US importers have borne almost the complete burden of tariffs placed on Chinese goods amid the long-running tit-for-tat trade war between the two global powers, according to a report from the economy, politics and society (EPoS) research centre at the universities of Bonn and Mannheim.
The research paper, titled Who Pays for the Tariffs and Why? A Tale of Two Countries, finds US importers shouldered 93% of price increases caused by US tariffs, totalling US$1.21bn per month in 2018 and US$2.47bn per month in 2019. This is in stark contrast to Chinese importers, who only paid 68% of the retaliatory tariffs imposed by China – with US exporters paying the remaining 32%.
“We analysed how the tariff burdens were shared between importers and exporters and got some surprising results,” says Lei Li, assistant professor of applied microeconomics at the University of Mannheim. “Such a near-complete ‘pass-through’ is uncommon and astonishing given the power of the United States to influence terms of trade.”
This tariff pass-through effectively means that, rather than Chinese exporters reducing prices on the goods they sold to the US that were affected by US retaliatory tariffs, US importers accepted lower profit margins on Chinese goods, thereby absorbing a significant share of the price increases themselves.

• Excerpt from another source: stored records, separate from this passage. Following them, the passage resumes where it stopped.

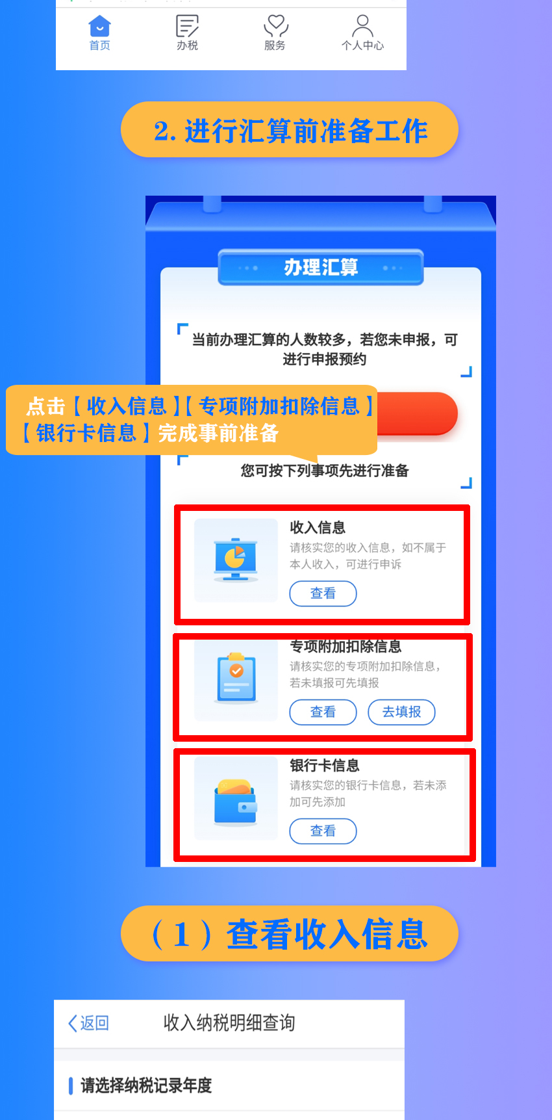The width and height of the screenshot is (552, 1120).
Task: Click the income chart presentation icon
Action: [236, 560]
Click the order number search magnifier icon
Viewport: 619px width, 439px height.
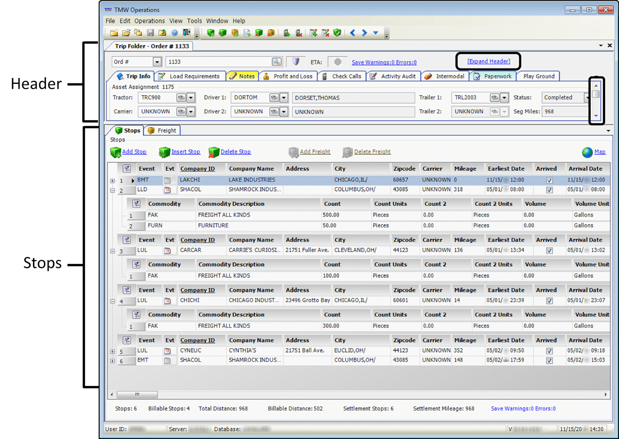[x=277, y=62]
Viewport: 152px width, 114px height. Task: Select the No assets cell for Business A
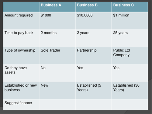[x=57, y=73]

After examining 17,000 products, EPoS attributes this significant disparity to the differing import structures, trade policies, and the specific ‘pass-through’ of products in both nations.
“China chose a short-term strategy setting tariffs in sectors where it has market power as a large importer,” says Li. “The US seems to have been less concerned about reducing the trade deficit and more about future competition in high-tech sectors in the longer run.”

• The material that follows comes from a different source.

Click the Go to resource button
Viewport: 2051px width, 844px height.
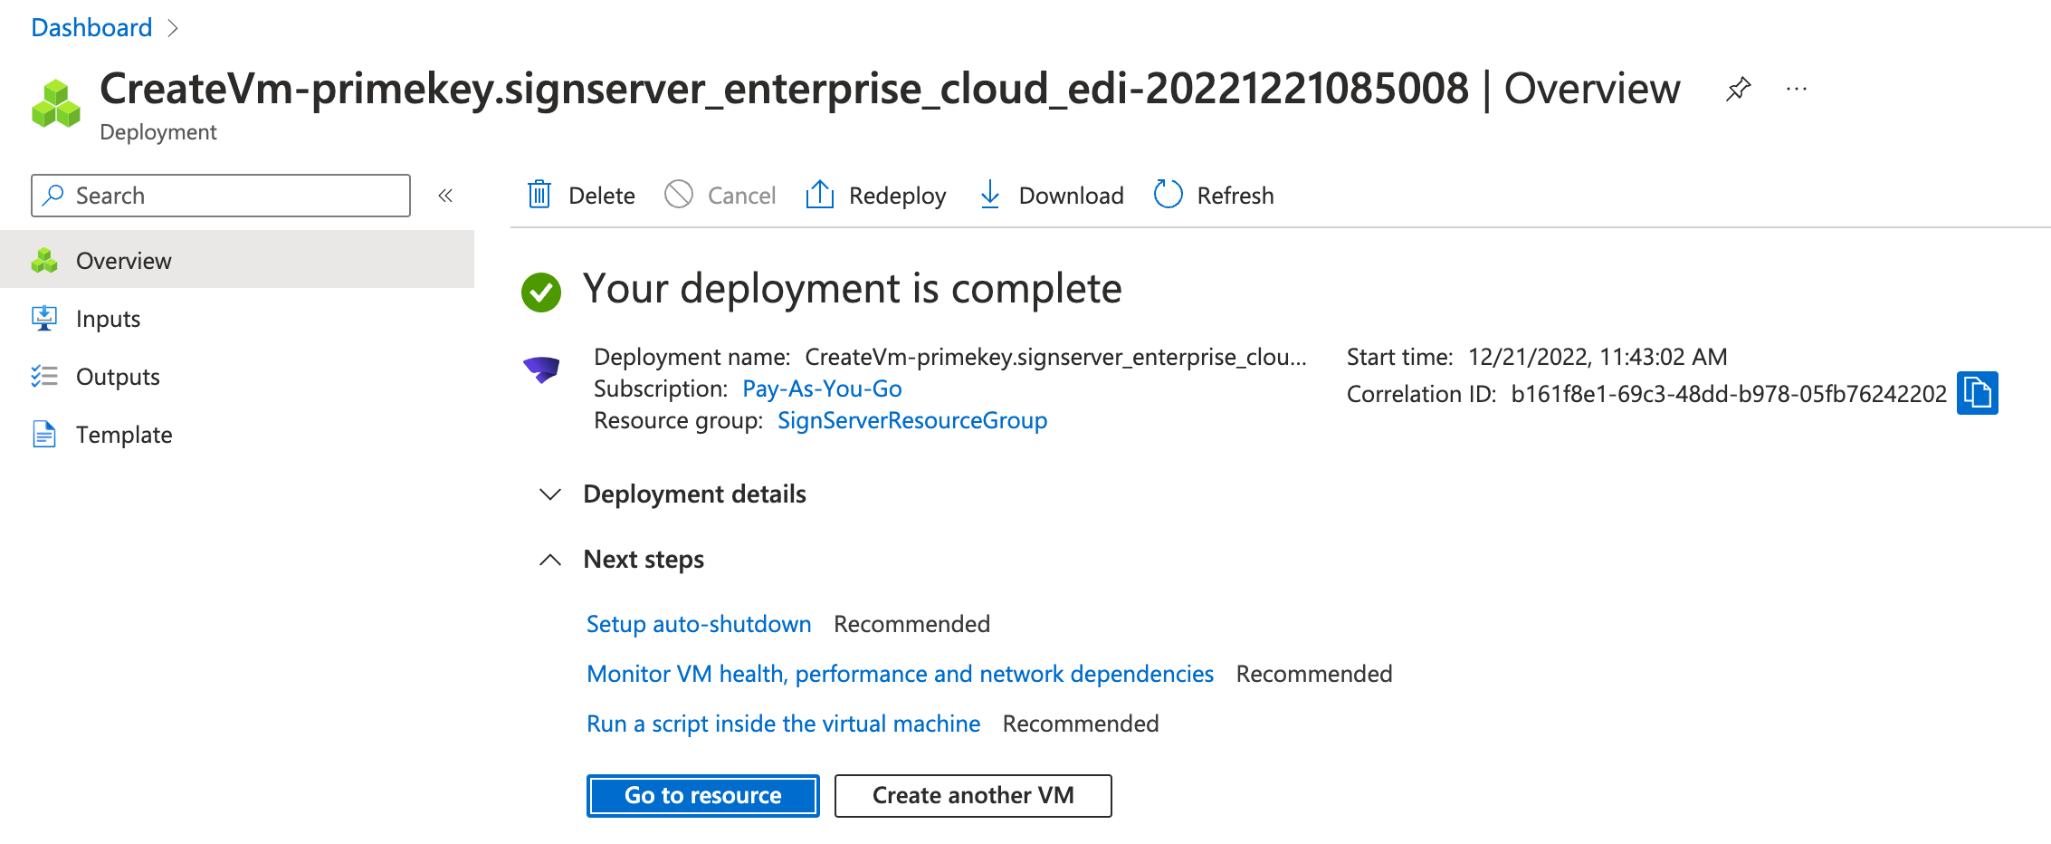tap(702, 795)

The US government’s focus on competition in high-tech sectors contrasted with China’s strategy of putting an end to the trade war. As a result, China imported more products with lower tariff pass-through, such as agricultural goods, whereas the US imported more goods with higher pass-through, like electronics.

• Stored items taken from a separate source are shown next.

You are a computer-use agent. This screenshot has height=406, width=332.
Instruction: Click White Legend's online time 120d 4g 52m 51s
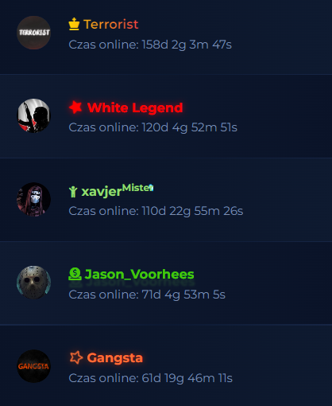point(152,127)

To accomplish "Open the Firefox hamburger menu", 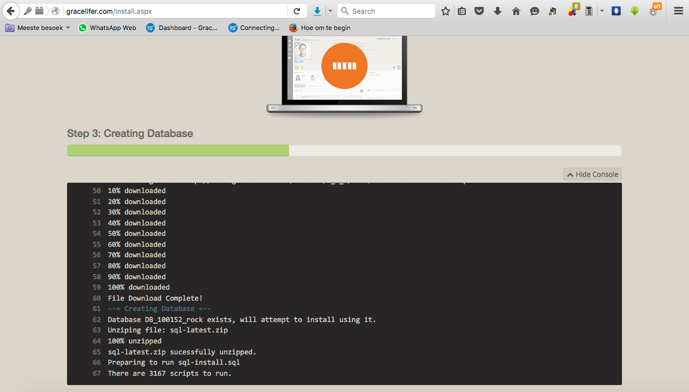I will (676, 10).
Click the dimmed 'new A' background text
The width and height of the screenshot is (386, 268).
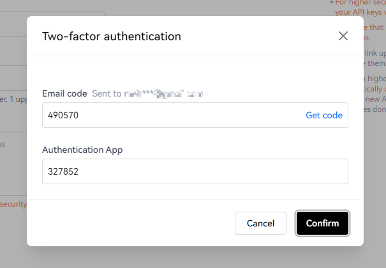click(x=375, y=99)
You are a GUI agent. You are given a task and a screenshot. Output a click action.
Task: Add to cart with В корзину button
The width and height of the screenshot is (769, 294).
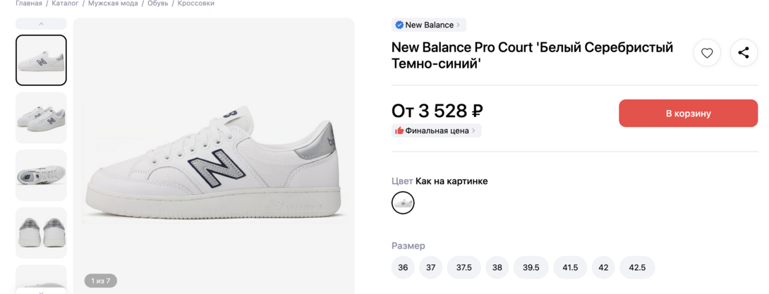(x=688, y=114)
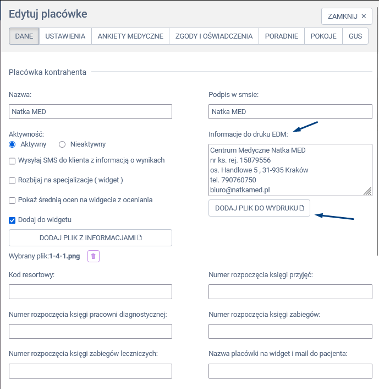Viewport: 379px width, 389px height.
Task: Switch to the USTAWIENIA tab
Action: [65, 36]
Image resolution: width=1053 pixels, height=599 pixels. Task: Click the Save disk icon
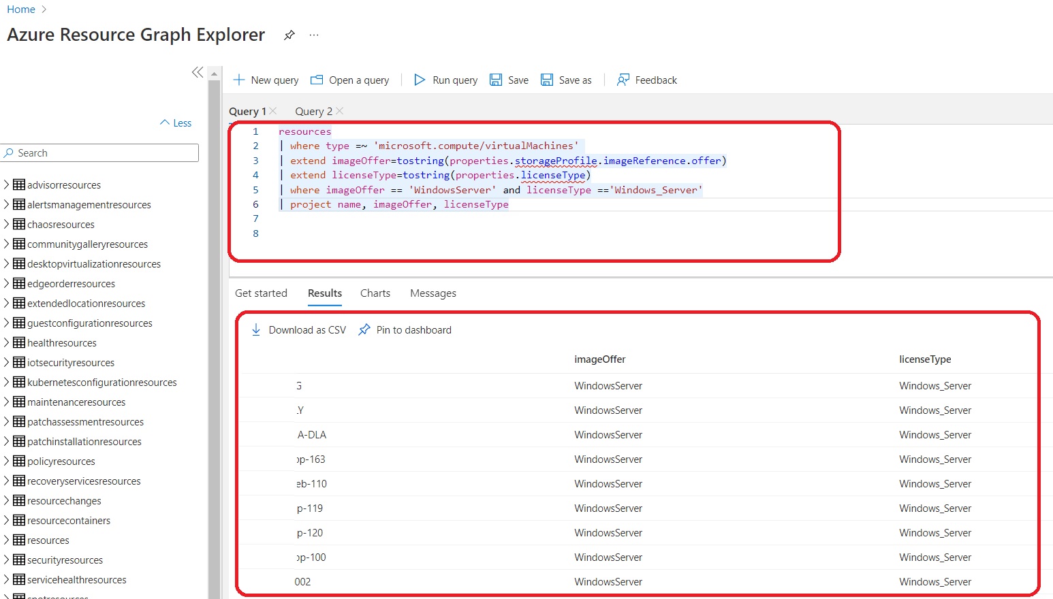(x=496, y=80)
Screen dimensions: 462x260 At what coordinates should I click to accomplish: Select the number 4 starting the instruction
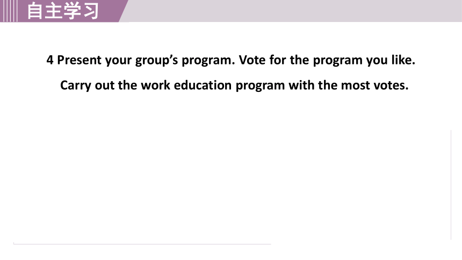(x=50, y=60)
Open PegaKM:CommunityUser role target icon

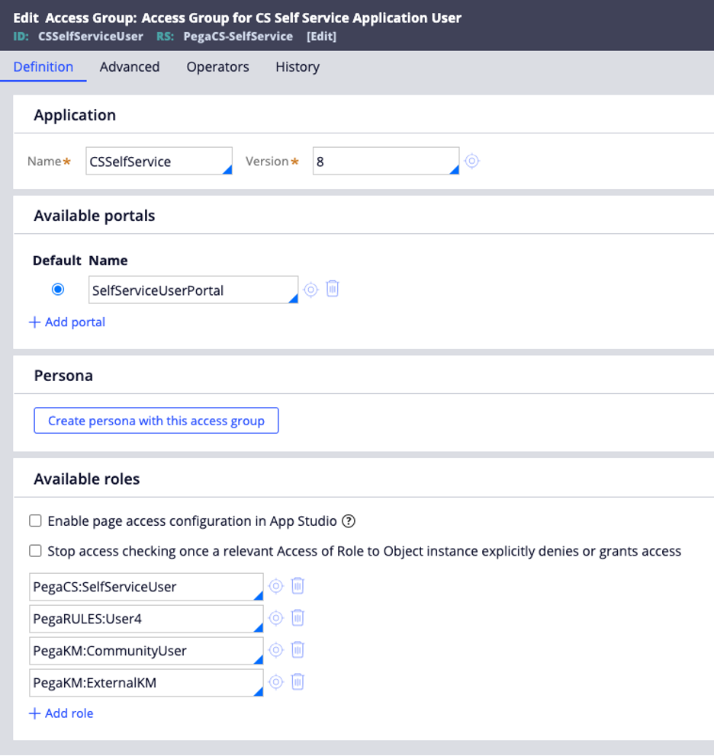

These findings present a new understanding of the trade war that started in 2018 when former US president Donald Trump set his sights on forcing the Asian giant to make changes to what he said were longstanding unfair trade practices and intellectual property theft.
An uneasy peace was brokered between the two sides in 2020, with the signing of a ‘phase one’ trade deal – heralded by Trump as “the biggest deal anybody has ever seen”. However, research published last year by the Peterson Institute for International Economics (PIIE), a US think tank, found the pact failed to achieve any of its stated objectives, calling it “problematic, if not unrealistic” from the start.
Unveiling its trade strategy in 2021, the Joe Biden administration demonstrated little departure from the Trump era, choosing instead to maintain tariffs targeting billions of dollars of Chinese imports. In light of rising prices, the Biden administration has stated it may consider walking back some tariffs to ease inflationary pressures – although there’s nothing to suggest any changes will occur any time soon.